アメリカで盛り上がる、日米“バブル崩壊”比較論 《若手記者・スタンフォード留学記26》
アメリカは海外から無限に借金することはできないので、このサイクルはいつか壊れ、逆流し始める。それが今、起きていることです。
加えて、この消費バブルに拍車を掛けたのが、グリーンスパンFRB前議長の低金利政策とブッシュ政権の政策ミス。金融緩和はただでさえジャブジャブのマネーをさらにあふれさせて、行き場を失ったお金は、サブプライムローン、CDS(クレジット・デフォルト・スワップ)といった、リスクの高い商品へと向かっていった。そして、ブッシュ政権の放漫財政は財政赤字の拡大を招き、減税などの住宅に関する優遇政策が、住宅バブルを助長したわけです。
最近は金融危機の犯人として、もっぱら、デリバティブなどの金融技術が非難されています。ただ、そうした金融技術がバブルの規模を増幅させ、複雑化させたことは確かですが、それ自体がバブルの根本原因とは言えません。
アメリカと日本の3つの違い
では、日米金融危機の違いは何でしょうか?
第1に、金融技術の発達がもたらした影響度です。
日本の場合、不良債権処理までにかくも長く時間がかかったのは、金融技術的な問題よりも、政治的な不作為による部分が断然大きい。一方、アメリカの場合、証券化などの金融技術によって資産が切り刻まれているので、いざ資産を査定しようと思っても、それが可能かどうかわかりません。

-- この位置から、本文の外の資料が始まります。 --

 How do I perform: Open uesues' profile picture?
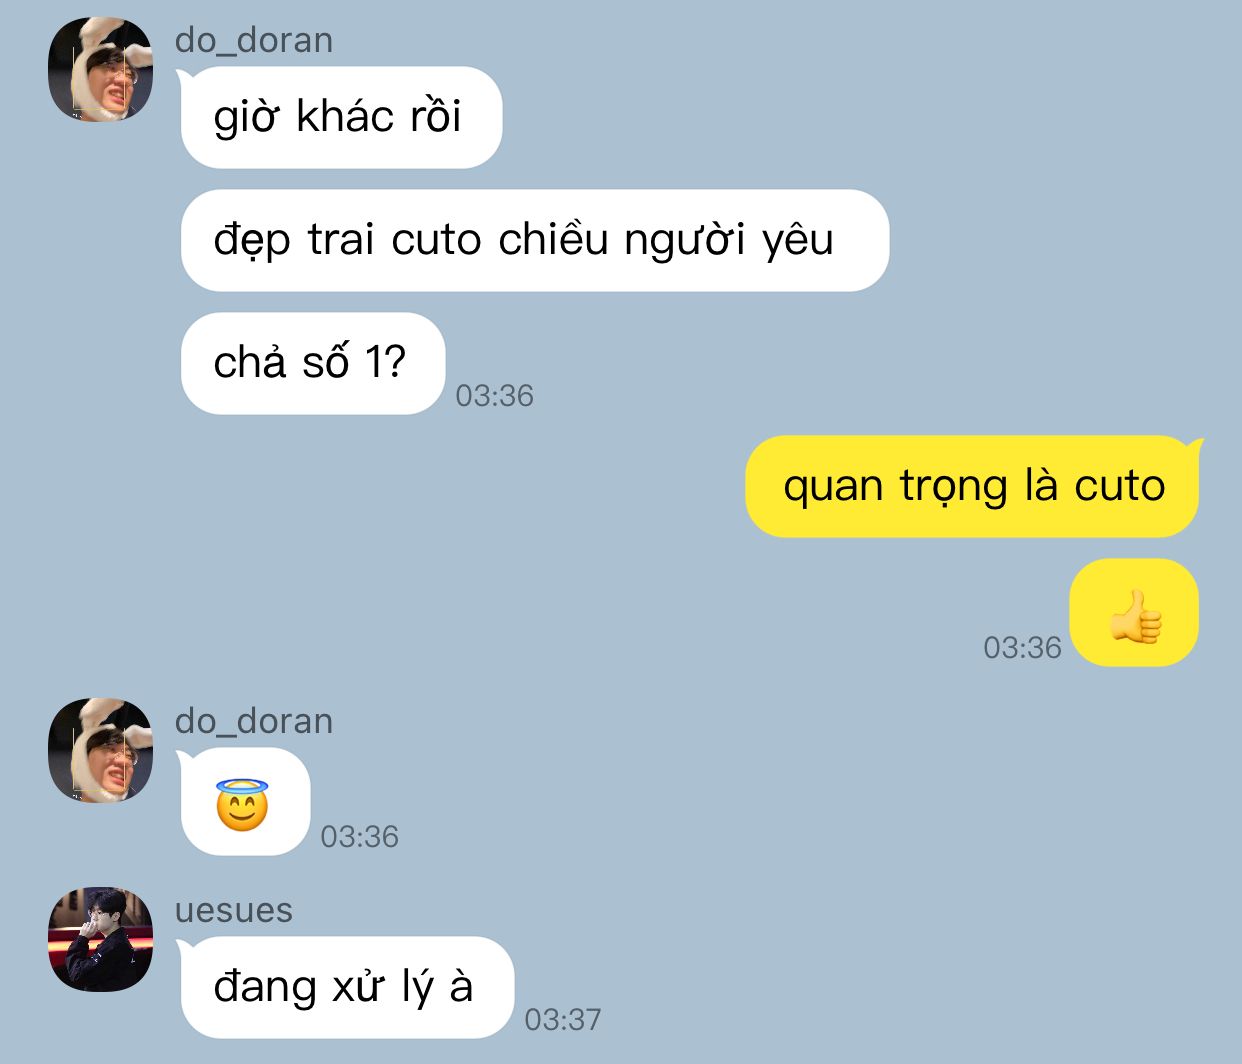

たとえば、竹中平蔵氏はフィナンシャルタイムズ紙のインタビューでこう述べています(”On the role Japan should play in solving crisis, 2008 October 27th)。
「日本の金融危機は、基本的に“銀行危機”だったが、アメリカの金融市場は“金融市場全体の危機”である。日本の場合、正確な資産査定を行う際、銀行の貸し出し資産を査定すればよかったが、アメリカの場合、さまざまな複雑な金融商品があるので、資産査定がテクニカルな意味でとても難しい」。
2月9日、ガイトナー財務長官が金融安定化プランを発表しました。今週の授業では、そのプランについて議論しましたが、教授の評価は厳しかった。
教授が上げた問題点がまさに、「一体どうやって資産査定をするのか、その手法が明確でない」という点でした。銀行の貸し出し資産であれば、各銀行はそれぞれの融資先について細かい情報をもっているので、かなり正確な資産査定ができます。しかし、アメリカの場合、資産のリスク情報の多くを格付け機関に依存してきたので、保有資産の細かい情報がわかりません。
いざ資産査定しようと思っても、有効な手段がありません。あったとしても、膨大な時間がかかって、その間に、銀行が潰れてしまうかもしれません。だからと言って、正確な資産査定前に公的資金を注入すると、シティのケースように、すぐ注入資金が底をついて、泥沼状態に陥る可能性が高い。しかも、明確な基準のない公的資金注入は、マーケットからの信頼を失う。こうしたジレンマの渦中にあるのが、今のアメリカです。政治的な要素を除いたとしても、その舵取りは日本の金融危機より、数段難しいでしょう。
2つ目の違いは、バブルと個人の関わり方です。
日本において、バブルに踊ったのは、基本的に不動産業者を中心とする企業セクターで、個人は大して恩恵を受けていません。映画「バブルでGO」のような経験を味わったのは、東京の一部の人間や、当時、就職活動を行った人間くらいでしょう。むしろ、住宅価格高騰の煽りで、超遠距離痛勤、節約生活を強いられたサラリーマンも多くいたはずです。
それに対して、アメリカの場合、金融・不動産セクターのみならず、個人もバブルに踊りまくりました。